Earlier this month, Norfolk Southern’s Maintenance of Way and Structures Department completed $21 million in track, signal and bridge work in seven days on one if its primary coal lines in southwestern Pennsylvania. The Mon Line extends approximately 85 miles from Pittsburgh to coal mines in Washington and Greene counties. In 2009, almost 42 million tons of coal was transported over this rail line. Approximately 20 trains daily use the Mon Line.
“Because the Mon Line is critical to Pennsylvania’s coal industry, every year in early July we undertake an intensive effort to maintain and improve the rail infrastructure to ensure that the mines continue to receive consistent and reliable service,” said Tim Drake, NS’ vice president engineering. “It is a testament to the commitment of our employees that they are able to work under extreme conditions, during one of the hottest weather periods in recent years, safely and productively.”
Scheduled to coincide with the coal miners’ annual summer break, between July 4 and July 10 nearly 600 NS engineering employees from across the railroad’s 22-state system installed more than 56,000 crossties, laid almost 19 miles of new rail, rehabilitated and repaved 23 public at-grade railroad crossings, resurfaced the entire line, replaced one bridge and performed substantial work on two other bridges. Six work trains, along with more than 100 pieces of large machinery were utilized. Under normal curfew conditions it would take approximately three months to accomplish this work, with significant disruptions in service.

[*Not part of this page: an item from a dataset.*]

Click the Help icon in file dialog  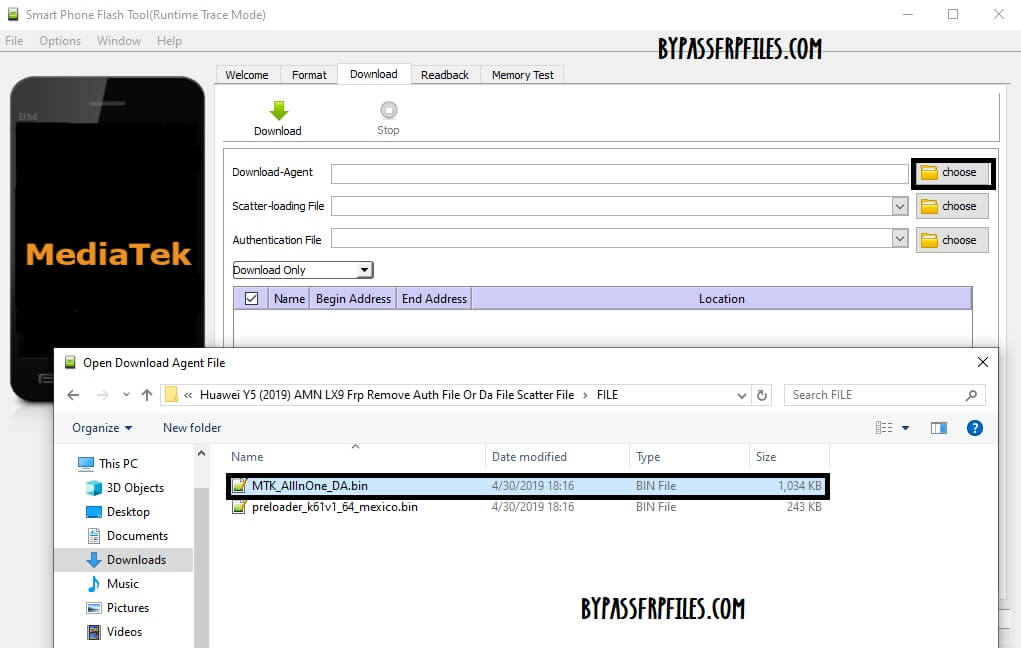pos(974,428)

Norfolk Southern Corporation (NYSE: NSC) is a leading North American transportation provider. Its Norfolk Southern Railway subsidiary operates approximately 21,000 route miles in 22 states and the District of Columbia, serves every major container port in the eastern United States, and provides efficient connections to other rail carriers. Norfolk Southern operates the most extensive intermodal network in the East and is a major transporter of coal and industrial products.